=== SHORT PROBLEM 1 ===
Name each kind of driver mentioned in the kernel mailing list excerpt below.

--

Yeah it is a hack, but it allows me to rmmod the sensor driver.
Otherwise it has a refcount "deadlock" as it holds the refcount on
itself. The _only_ way to unload the driver is to reboot.

ad clocks: Well the sensor driver and the controller are using
v4l2_clk_* so I was poking around that. Anyway the independent clock
object would be a problem, the clock control is inside the capture
driver register set (divider, enable) (I think) and it gets gated out
completely when the capture driver is unloaded. And when the clock is
stopped the sensor isn't responding to i2c commands. The clock control
is really dependent on the driver unless there is some callback to the
sensor which interrupts it from non-responding i2c transfers.

>>
>> When I've tried to remove the driver module of the sensor it said the
>> resource was busy (without a reference name) though is should be
>> possible to remove the sensor driver because it is at the end of
>> the dependency list and not to remove the controller driver.

--

=== SHORT PROBLEM 2 ===
Give the rows from the line with "Image resolution: width=1353" up to and including the line with "tap(533, 269)" as a Markdown table with the columns Row and Line. Number each line, skip blank lines, and leave out the pictures.

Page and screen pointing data
--

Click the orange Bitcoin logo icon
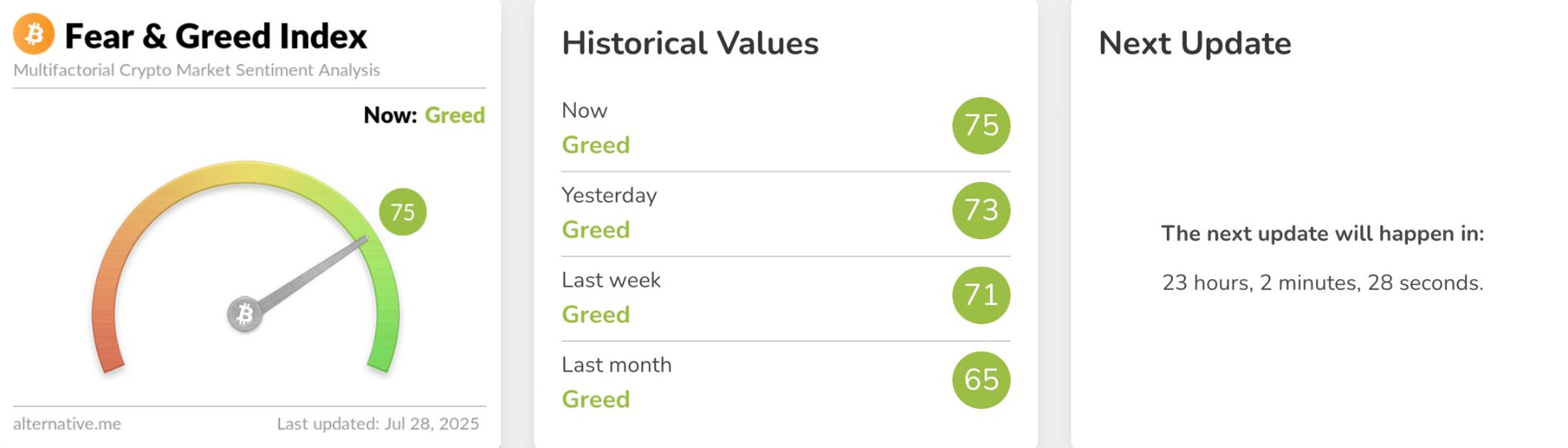This screenshot has height=448, width=1568. 33,33
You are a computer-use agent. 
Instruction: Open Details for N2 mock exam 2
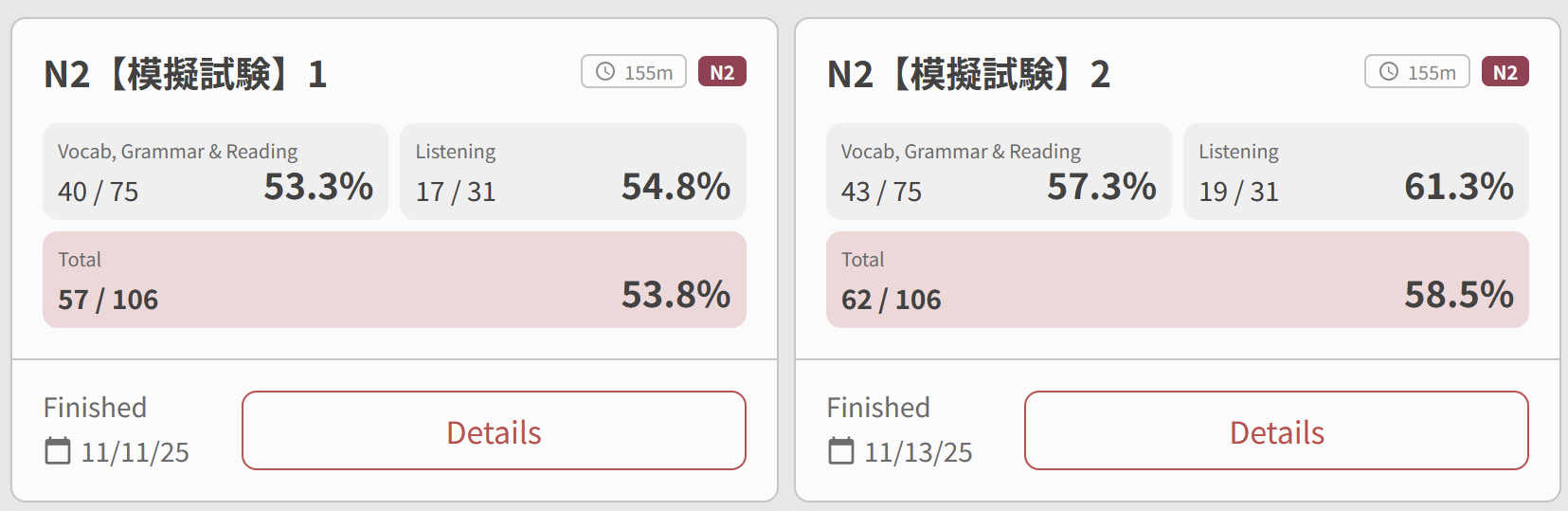[x=1276, y=430]
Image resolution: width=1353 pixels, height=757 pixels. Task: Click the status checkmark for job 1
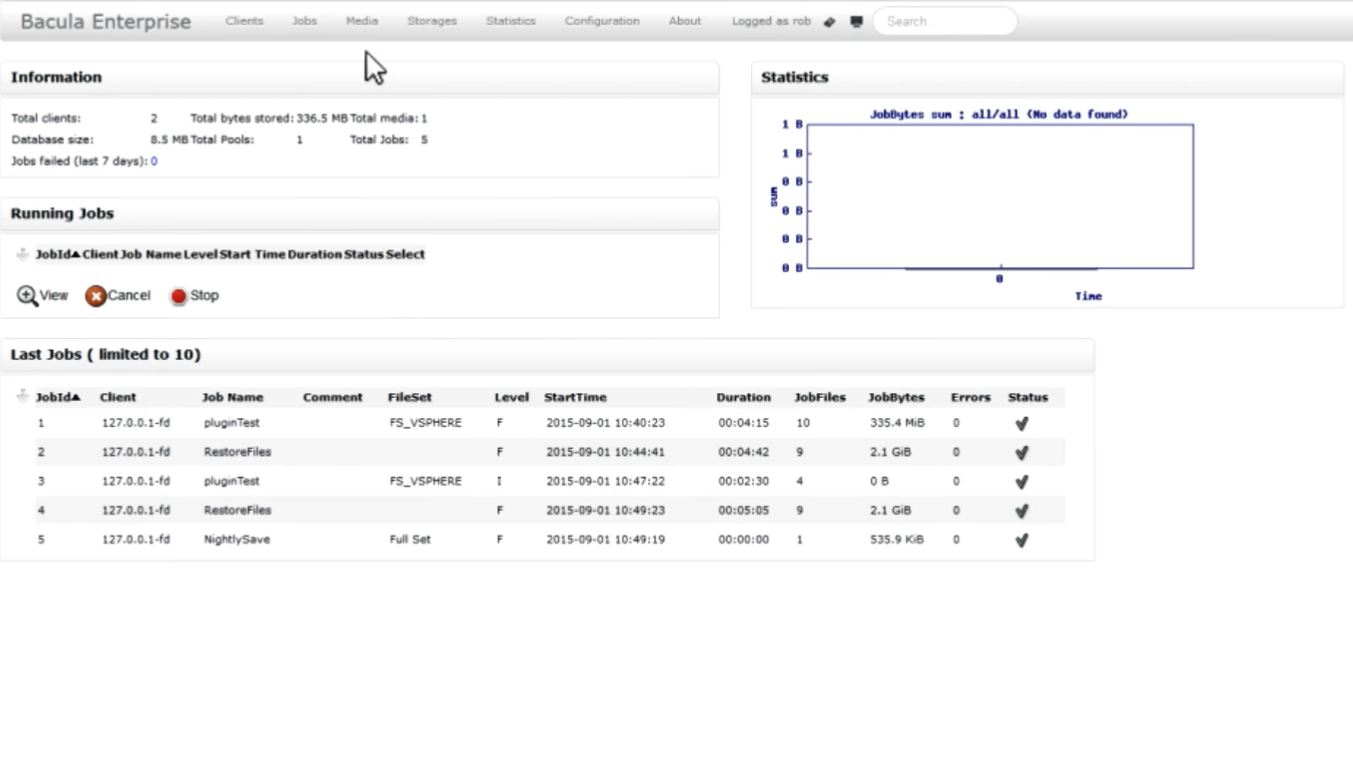point(1021,424)
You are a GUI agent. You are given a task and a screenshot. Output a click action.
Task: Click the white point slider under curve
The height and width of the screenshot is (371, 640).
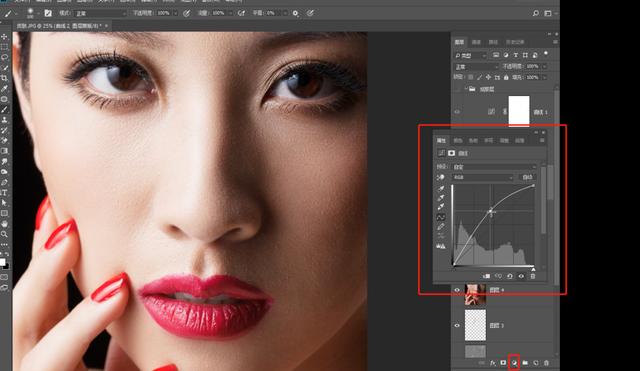tap(533, 269)
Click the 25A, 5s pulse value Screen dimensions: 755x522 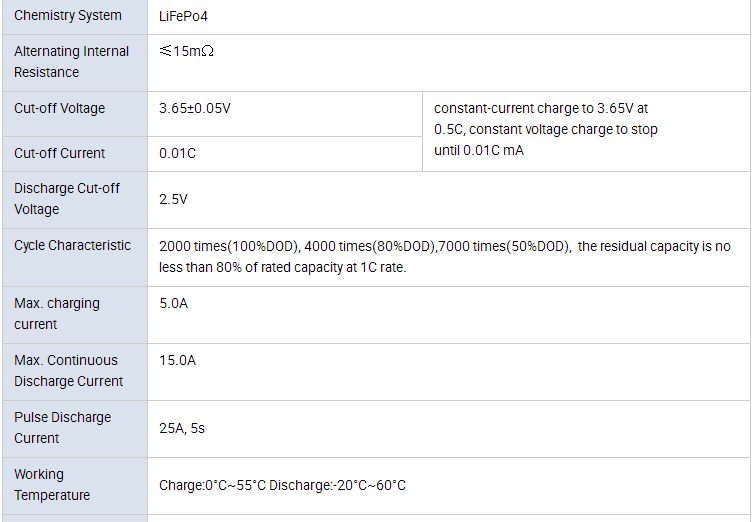[182, 428]
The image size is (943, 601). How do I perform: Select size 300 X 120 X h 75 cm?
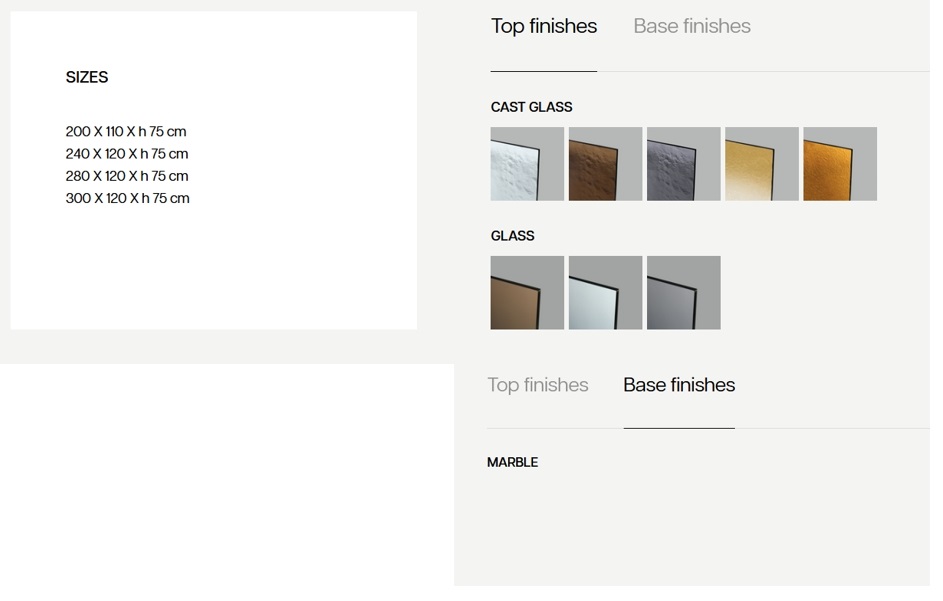pyautogui.click(x=127, y=198)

--

=== OUTPUT 1 ===
- sensor driver
- controller driver
- capture driver

=== OUTPUT 2 ===
| Row | Line |
|---|---|
| 1 | Image resolution: width=1353 pixels, height=757 pixels. Task: Click the status checkmark for job 1 |
| 2 | point(1021,424) |
| 3 | You are a GUI agent. You are given a task and a screenshot. Output a click action. |
| 4 | Task: Click the white point slider under curve |
| 5 | The height and width of the screenshot is (371, 640). |
| 6 | tap(533, 269) |